The data Start Marker

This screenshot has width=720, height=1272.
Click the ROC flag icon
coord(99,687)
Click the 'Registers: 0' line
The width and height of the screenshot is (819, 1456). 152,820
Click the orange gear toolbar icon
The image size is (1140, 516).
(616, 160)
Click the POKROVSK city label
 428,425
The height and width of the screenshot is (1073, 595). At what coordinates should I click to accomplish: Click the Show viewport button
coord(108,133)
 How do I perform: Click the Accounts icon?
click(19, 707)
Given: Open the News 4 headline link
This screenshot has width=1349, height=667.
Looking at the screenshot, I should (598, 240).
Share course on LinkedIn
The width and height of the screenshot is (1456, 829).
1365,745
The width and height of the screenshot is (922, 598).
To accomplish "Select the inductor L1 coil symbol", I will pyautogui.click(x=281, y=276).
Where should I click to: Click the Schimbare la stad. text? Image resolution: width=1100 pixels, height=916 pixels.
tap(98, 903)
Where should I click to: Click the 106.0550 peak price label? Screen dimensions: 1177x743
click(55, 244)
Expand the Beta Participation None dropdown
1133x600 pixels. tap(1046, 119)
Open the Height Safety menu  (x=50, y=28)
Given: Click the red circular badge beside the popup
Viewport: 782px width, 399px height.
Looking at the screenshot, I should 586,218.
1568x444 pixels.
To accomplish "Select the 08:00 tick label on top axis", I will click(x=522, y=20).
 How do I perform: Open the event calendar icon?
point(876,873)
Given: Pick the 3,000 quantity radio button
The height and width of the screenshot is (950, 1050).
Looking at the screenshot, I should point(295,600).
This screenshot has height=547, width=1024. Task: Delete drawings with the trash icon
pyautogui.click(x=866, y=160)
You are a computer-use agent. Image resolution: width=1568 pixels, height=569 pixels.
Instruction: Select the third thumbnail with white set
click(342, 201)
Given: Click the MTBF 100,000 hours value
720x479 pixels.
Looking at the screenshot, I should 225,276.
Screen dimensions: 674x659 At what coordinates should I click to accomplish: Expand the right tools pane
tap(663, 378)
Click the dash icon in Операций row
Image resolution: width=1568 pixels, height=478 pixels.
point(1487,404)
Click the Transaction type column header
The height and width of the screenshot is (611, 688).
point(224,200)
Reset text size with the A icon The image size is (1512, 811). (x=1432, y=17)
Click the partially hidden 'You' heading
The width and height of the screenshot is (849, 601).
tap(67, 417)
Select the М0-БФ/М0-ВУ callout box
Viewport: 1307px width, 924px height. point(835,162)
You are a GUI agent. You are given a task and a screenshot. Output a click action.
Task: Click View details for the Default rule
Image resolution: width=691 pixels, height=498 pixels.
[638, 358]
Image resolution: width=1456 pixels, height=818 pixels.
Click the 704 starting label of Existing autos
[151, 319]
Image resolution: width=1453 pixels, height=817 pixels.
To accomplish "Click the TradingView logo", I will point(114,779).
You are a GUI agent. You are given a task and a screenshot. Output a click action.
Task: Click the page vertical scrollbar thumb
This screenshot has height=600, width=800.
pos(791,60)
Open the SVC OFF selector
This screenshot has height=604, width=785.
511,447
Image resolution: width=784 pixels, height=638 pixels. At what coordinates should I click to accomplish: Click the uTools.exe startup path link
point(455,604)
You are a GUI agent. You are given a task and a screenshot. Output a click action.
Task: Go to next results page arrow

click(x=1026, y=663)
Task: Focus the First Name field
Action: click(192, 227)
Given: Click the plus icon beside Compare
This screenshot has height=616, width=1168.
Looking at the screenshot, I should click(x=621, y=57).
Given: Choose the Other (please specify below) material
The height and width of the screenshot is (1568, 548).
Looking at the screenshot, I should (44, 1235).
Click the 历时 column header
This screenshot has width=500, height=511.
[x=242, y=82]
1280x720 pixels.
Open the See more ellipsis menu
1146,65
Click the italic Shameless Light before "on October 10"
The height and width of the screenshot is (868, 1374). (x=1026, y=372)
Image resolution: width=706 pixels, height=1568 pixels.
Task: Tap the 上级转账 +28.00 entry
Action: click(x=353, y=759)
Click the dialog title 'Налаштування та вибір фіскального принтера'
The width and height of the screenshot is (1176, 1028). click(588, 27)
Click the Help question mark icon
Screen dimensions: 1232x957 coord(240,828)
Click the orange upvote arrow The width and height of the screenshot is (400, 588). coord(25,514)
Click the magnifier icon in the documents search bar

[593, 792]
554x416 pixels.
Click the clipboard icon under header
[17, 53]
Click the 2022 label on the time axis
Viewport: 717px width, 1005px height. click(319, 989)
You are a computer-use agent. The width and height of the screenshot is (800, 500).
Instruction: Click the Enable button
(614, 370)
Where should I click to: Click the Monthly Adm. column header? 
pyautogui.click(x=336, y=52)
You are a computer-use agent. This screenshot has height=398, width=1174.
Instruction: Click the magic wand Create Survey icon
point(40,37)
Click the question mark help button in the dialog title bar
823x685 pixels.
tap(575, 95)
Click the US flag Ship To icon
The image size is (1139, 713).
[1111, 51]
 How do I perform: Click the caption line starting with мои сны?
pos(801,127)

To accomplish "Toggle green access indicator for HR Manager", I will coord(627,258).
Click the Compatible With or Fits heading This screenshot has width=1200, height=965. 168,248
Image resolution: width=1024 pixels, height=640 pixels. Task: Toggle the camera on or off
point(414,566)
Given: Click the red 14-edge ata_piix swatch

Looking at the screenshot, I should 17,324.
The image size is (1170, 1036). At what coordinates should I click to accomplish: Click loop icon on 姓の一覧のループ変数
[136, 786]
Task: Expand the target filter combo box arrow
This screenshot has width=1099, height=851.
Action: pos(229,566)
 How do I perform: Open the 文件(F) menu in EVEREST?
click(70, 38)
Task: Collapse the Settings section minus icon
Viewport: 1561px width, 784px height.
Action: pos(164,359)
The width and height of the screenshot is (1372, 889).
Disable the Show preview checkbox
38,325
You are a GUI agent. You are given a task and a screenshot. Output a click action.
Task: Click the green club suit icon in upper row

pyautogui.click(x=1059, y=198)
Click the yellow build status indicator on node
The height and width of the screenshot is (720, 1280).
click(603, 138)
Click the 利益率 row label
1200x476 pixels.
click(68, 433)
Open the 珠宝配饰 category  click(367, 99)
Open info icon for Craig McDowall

The data End Marker

▶ [Work task]: Out of the entries, report each line that contains the word "indicator".

▶ [Task answer]:
To accomplish "Toggle green access indicator for HR Manager", I will coord(627,258).
Click the yellow build status indicator on node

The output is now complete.